■ **Passage shown**
::::

The Evangelical Imagination: How Stories, Images, and Metaphors Created a Culture in Crisis

Reviewed by:

G. Connor Salter, Professional Writing alumnus from Taylor University, Upland, IN.

Title:

The Evangelical Imagination: How Stories, Images, and Metaphors Created a Culture in Crisis

Author:

Karen Swallow Prior

Publisher:

Brazos Press (a division of Baker Publishing Group)

Publication Date:

August 8, 2023

Format:

Hardcover

Length:

304 Pages

OVERVIEW

In recent years, “evangelical” has become a loaded term. It’s rooted in a Greek word the New Testament uses for the gospel’s “good news,” but has come to mean something involving conservative American Protestantism. In the aftermath of Donald Trump’s presidency, and various evangelical groups facing investigations of sexual misconduct, calling oneself an evangelical Christian has become complicated. Some Christian leaders have begun calling themselves “exvangelicals.” Many wonder if it’s possible to redeem the term evangelical. Karen Swallow Prior argues the key to these dilemmas is looking at the evangelical movement’s roots.

While the term evangelical gained new relevance in the 1950s, Prior reminds readers it goes even further back. The English word evangelical dates back to the eighteenth century, and the evangelical movement was a broad movement that started in the United Kingdom. Evangelicalism begins not with Billy Graham, but with George Whitefield and his contemporaries. Prior details how key elements from British evangelical culture influenced American evangelicalism, like:

  • European imperialism
  • Fascinating with dramatic conversion stories
  • The growth of sentimental literature for female readers

Prior also details some key changes that happened as evangelicalism evolved in America:

  • John Nelson Darby’s dispensationalist teachings creating modern rapture theology
  • L. Moody’s interest in applying business teachings to ministry

As she details how these traits inform modern-day evangelicalism, she provides a direction for where evangelicalism will go next to become healthy again.

By taking readers back to the evangelicalism movement’s Victorian roots, Prior adds something crucial to the current discussion. Daniel Silliman talks in Reading Evangelicals about how from the 1970s onward, Christian fiction helped define a new evangelical sub-culture. Jon Ward talks in Testimony about how the Jesus Movement boosted evangelical Christianity in the 1970s, then its converts took a hard shift into the culture wars during the 1980s.

::::

■ **Data section**

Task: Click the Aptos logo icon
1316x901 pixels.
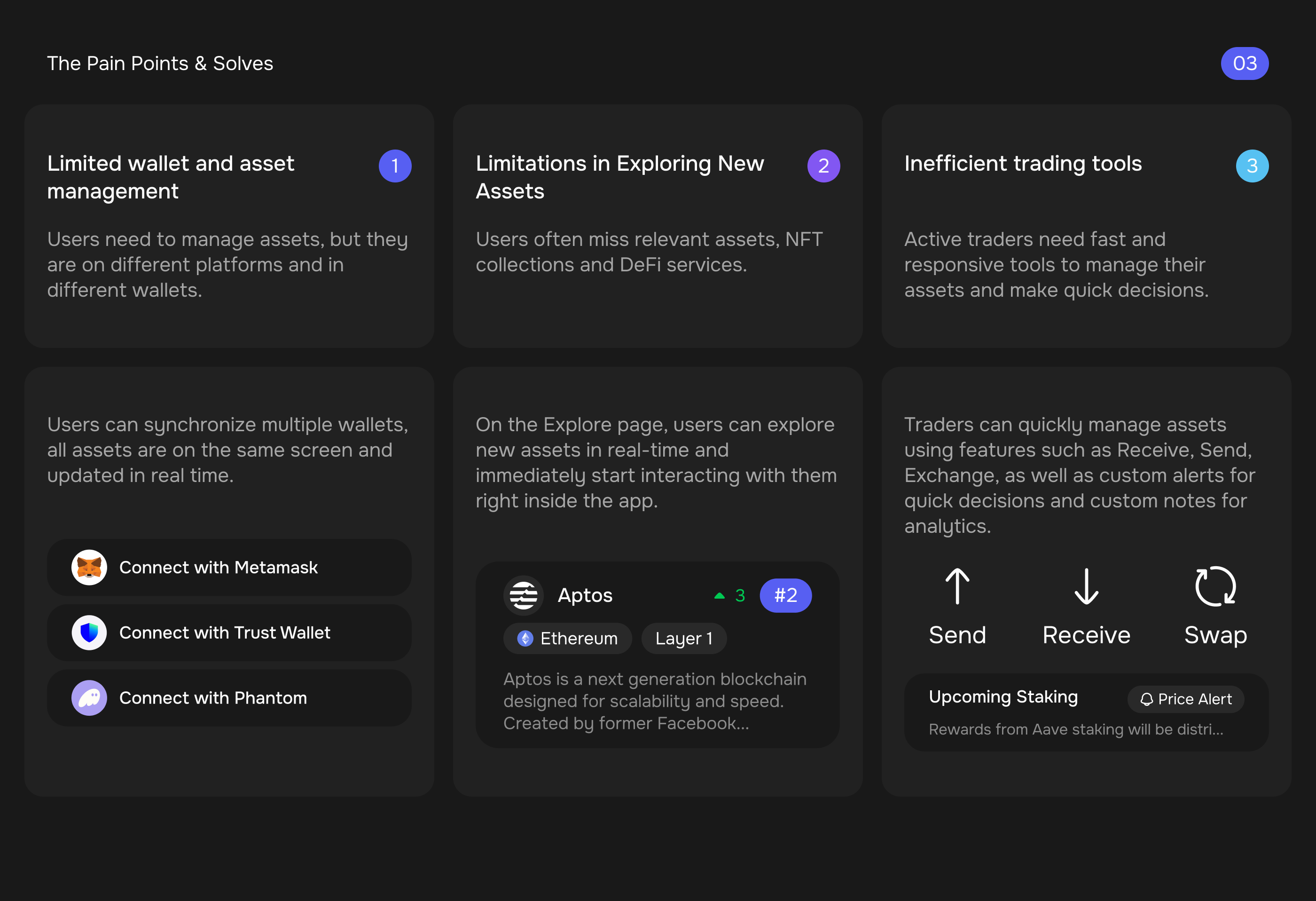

::::

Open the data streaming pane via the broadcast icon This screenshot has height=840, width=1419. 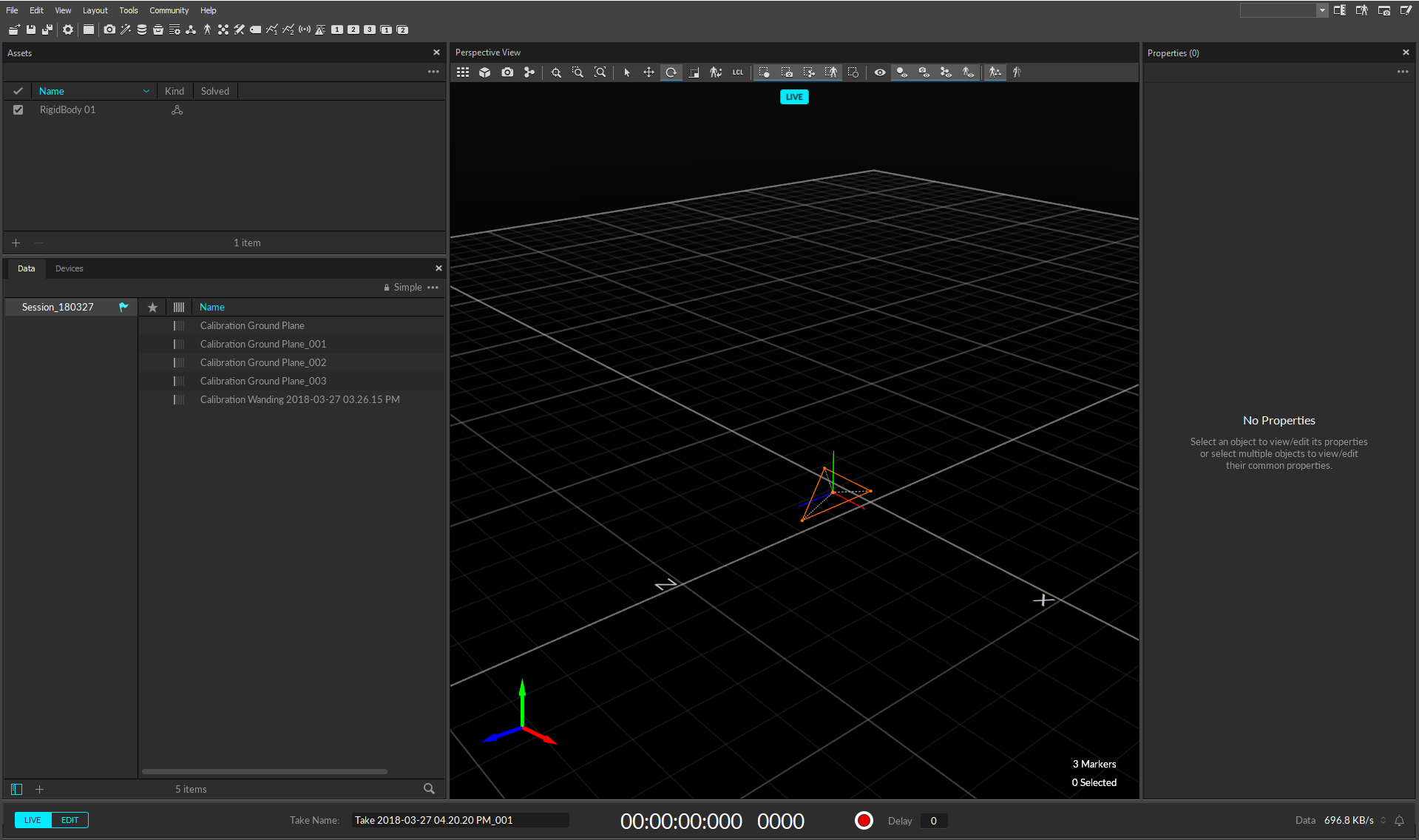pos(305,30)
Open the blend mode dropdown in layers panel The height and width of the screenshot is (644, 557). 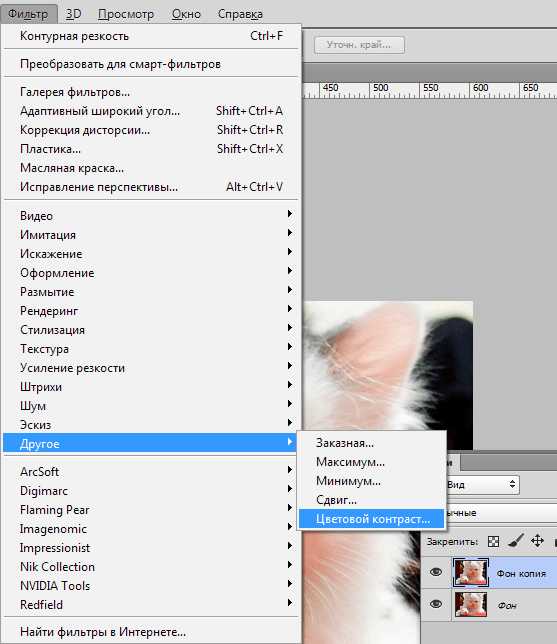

::::

■ **Exercise task**
Continue the review of Karen Swallow Prior's The Evangelical Imagination from the point where it stops.

■ **Task output**
Prior goes further back, exposing preconceptions that evangelicals often don’t realize they have. She details how Moody’s interest in business strategies forged a new way of talking about ministry where leaders operate more like businessmen getting the desired results than shepherds tending their valued flocks. She shows how the ongoing problem of Christian entertainment being syrupy goes back to the kind of melodramatic novels that became popular in the Victorian age (the forerunners of Christian romance novels).

Prior’s discussion of sentimental fiction proves especially interesting. She clearly explains the line between beauty and sentiment, arguing sentiment is essentially self-centered while beauty draws readers to become part of something bigger. She also makes a strong case that while some sentiment is good, too much does leave people self-centered and unbalanced—she cites how painter Thomas Kinkade became increasingly dishonest and bizarre near his life’s end.

Her argument is especially insightful when one considers that shallowness and flippancy (which Prior argues result from ingesting too much sentimental entertainment) are common reasons so many Americans have left evangelicalism. Deconstruction narratives often involve the people who left churches saying what hurt the most was when they sought spiritual advice and got trite responses. Christians behaving tritely can’t exclusively be blamed on the fact they read too many tacky Christian novels, but it is a clear factor. The Christian fiction market is mostly an evangelical market.

Even when Prior covers well-traveled ground, she adds something new to the discussion. In her chapter on rapture theology, she agrees with Ward and others that the Left Behind brand of end-times theology has a Gnostic taint to it. Like Silliman, she highlights how Frank Peretti’s This Present Darkness and Left Behind are both culture war narratives that have proven problematic. However, Prior makes interesting connections that others haven’t brought up. She argues that Left Behind and other “prophecy fiction” are really a subgenre of fantasy, taking mythopoeic literature somewhere very different than the Inklings’ work.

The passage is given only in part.